Ho-kwang (Dave) Mao has been pioneering high-pressure research and applications in physics and chemistry of Earth and planetary materials. He learned mineral physics and high-pressure diamond-anvil cell technology from his thesis advisors, William A. Bassett and Taro Takahashi, and started his four-decade career in this field. With Peter Bell at Carnegie Institution, he developed diamond cells reaching multimegabar static pressure. Later with Russell J. Hemley, he improved techniques to interface diamond cells with probes such as Mössbauer, fluorescence, Raman scattering, Brillouin scattering, crystal-field, visible to far-infrared transmission and reflection spectroscopies, electrical conductivity, synchrotron x-ray diffraction and x-ray spectroscopy. With laser-heated diamond cells, Mao and colleagues reached the P-T conditions of the Earth core, and studied the physics and chemistry of materials in the Earth’s deep interior: silicates, oxides, and iron-alloys, in order to construct geophysical and geochemical models based on real data. They have also studied the high P-T properties of planetary gases and ices to better understand the giant planets and their icy satellites. He has coauthored 620 papers.

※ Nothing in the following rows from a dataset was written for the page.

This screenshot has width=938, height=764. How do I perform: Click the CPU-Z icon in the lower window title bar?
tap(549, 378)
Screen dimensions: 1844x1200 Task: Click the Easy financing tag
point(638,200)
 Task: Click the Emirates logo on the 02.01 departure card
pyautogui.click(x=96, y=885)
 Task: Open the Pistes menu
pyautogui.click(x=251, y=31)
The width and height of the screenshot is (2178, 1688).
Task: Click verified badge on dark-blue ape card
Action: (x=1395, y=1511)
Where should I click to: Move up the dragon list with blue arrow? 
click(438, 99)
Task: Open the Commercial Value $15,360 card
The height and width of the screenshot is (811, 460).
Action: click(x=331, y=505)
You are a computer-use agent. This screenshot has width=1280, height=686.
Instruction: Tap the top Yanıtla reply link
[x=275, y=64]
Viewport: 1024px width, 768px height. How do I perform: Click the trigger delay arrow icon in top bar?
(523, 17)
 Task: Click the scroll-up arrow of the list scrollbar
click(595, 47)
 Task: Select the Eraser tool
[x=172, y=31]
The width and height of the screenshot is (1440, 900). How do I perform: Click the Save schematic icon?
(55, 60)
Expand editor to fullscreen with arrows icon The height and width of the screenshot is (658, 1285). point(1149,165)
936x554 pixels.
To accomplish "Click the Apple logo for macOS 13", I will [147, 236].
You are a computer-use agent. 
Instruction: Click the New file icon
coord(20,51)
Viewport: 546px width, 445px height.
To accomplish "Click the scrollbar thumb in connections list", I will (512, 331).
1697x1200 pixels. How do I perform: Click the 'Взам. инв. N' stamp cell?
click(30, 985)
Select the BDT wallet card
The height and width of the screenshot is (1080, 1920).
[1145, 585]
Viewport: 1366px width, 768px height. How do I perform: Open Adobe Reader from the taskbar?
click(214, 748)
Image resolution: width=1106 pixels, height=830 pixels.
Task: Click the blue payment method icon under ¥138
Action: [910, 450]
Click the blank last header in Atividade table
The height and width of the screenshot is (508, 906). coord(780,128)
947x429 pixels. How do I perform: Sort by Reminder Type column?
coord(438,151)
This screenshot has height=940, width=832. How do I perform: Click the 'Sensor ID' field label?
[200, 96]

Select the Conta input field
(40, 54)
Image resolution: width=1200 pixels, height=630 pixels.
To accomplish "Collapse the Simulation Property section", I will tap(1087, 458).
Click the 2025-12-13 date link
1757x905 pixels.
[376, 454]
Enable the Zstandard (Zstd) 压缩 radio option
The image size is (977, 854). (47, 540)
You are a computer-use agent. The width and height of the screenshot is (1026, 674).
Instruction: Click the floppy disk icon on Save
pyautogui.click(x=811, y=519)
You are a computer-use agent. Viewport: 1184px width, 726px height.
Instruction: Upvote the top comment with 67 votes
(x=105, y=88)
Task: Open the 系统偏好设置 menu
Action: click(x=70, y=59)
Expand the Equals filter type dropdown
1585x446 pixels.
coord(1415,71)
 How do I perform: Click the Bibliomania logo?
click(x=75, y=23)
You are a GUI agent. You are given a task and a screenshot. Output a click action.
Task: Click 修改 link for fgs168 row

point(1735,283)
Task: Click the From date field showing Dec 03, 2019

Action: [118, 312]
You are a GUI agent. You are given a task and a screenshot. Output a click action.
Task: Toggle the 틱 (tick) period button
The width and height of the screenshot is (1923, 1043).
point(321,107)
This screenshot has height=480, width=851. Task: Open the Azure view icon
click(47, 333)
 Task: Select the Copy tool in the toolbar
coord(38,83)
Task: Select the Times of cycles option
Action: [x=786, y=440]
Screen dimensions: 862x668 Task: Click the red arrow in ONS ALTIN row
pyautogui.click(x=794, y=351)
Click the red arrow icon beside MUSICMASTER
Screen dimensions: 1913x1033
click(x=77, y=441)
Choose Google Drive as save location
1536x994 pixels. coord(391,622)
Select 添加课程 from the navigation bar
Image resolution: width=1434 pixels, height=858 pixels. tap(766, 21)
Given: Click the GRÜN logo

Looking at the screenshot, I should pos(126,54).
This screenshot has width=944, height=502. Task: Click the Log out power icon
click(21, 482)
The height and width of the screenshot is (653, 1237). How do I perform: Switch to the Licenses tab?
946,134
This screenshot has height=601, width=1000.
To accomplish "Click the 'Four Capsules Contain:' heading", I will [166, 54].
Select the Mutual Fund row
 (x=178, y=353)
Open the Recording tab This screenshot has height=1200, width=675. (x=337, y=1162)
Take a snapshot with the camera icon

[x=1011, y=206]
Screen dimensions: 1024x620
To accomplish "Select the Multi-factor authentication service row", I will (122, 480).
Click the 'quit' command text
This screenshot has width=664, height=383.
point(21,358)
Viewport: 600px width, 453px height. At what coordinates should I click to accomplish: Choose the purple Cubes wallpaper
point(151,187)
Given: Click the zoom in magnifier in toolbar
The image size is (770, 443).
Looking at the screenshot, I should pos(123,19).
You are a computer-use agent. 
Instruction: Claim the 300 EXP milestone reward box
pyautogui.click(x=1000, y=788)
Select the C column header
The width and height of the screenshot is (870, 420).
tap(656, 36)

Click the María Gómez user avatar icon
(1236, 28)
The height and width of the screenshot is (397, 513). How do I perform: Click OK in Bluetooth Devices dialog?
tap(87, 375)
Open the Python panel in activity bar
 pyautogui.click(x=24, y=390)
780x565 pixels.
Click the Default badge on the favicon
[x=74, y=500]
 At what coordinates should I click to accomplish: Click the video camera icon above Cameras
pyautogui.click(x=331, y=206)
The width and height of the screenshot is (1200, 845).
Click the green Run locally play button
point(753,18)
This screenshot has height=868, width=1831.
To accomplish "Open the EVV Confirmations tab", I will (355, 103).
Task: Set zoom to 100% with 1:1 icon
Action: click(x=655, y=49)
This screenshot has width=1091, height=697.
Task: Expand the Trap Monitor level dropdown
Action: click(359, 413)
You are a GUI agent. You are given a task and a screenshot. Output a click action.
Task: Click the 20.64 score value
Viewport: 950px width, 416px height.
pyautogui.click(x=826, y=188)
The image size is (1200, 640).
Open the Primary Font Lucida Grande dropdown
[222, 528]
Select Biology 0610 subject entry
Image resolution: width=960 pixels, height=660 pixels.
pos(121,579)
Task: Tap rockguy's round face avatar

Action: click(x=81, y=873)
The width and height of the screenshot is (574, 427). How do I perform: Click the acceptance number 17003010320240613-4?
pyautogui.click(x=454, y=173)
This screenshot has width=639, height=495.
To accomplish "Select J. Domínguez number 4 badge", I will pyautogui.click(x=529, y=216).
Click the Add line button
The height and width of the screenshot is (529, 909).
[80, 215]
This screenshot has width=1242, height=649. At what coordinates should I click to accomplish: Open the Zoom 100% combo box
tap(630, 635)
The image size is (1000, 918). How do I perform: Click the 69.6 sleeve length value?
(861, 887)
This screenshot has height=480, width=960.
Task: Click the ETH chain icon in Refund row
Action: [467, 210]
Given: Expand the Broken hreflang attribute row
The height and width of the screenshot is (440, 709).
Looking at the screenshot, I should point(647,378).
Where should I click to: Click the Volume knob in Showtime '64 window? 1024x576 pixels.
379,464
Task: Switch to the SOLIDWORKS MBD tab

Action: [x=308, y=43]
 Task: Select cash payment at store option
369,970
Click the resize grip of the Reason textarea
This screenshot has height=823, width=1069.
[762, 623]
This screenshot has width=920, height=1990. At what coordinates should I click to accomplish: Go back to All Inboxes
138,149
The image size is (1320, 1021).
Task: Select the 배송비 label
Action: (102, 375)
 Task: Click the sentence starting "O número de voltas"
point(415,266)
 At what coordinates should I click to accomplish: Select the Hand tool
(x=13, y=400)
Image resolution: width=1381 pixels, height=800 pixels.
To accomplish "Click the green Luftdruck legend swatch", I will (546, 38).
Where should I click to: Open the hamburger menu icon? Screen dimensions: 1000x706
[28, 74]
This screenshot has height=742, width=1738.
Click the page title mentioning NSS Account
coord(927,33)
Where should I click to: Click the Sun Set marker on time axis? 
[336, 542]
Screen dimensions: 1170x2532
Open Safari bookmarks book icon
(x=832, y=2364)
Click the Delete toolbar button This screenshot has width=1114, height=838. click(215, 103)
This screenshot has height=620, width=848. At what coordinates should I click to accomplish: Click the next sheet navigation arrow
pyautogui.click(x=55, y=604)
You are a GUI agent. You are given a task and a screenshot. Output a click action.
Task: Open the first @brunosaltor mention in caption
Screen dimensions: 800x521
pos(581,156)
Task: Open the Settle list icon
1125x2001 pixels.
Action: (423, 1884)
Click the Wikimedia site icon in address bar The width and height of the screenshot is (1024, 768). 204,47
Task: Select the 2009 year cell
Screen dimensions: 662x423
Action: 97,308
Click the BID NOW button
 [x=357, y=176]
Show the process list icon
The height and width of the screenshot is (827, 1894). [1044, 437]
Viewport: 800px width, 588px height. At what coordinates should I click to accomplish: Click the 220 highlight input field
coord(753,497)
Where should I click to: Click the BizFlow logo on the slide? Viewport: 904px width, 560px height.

Ho-kwang Mao was born in Shanghai, China in 1941. He moved to Taiwan at age seven, grew up there, and attended the Geology Department at National Taiwan University (B.S. 1963). After one-year of military service, he went to the US in 1964 for graduate studies at the Department of Geological Sciences, University of Rochester (M.S. 1966; Ph.D. 1968). He joined the Geophysical Laboratory, Carnegie Institution of Washington in 1968, and has worked there ever since. He is the recipient of the Gregori Aminoff Prize in Crystallography (2005) from the Royal Swedish Academy of Sciences, the Roebling Medal (2005), the Mineralogical Society of America Award (1979) from the Mineralogical Society of America, the Arthur L. Day Prize, a Lectureship (1990) from the US National Academy of Science and the P. W. Bridgman Gold Medal (1989) from the International Association for the Advancement of High Pressure Science & Technology (AIRAPT). He is an elected Member of the National Academy of Science (U.S.A.), Member of the Academia Sinica (Taiwan) and Foreign Member of the Chinese Academy of Sciences (China). He has been elected a Fellow of the American Geophysical Union, the American Physical Society, the European Association for Geochemistry, the Geochemical Society, and the Mineralogical Society of America.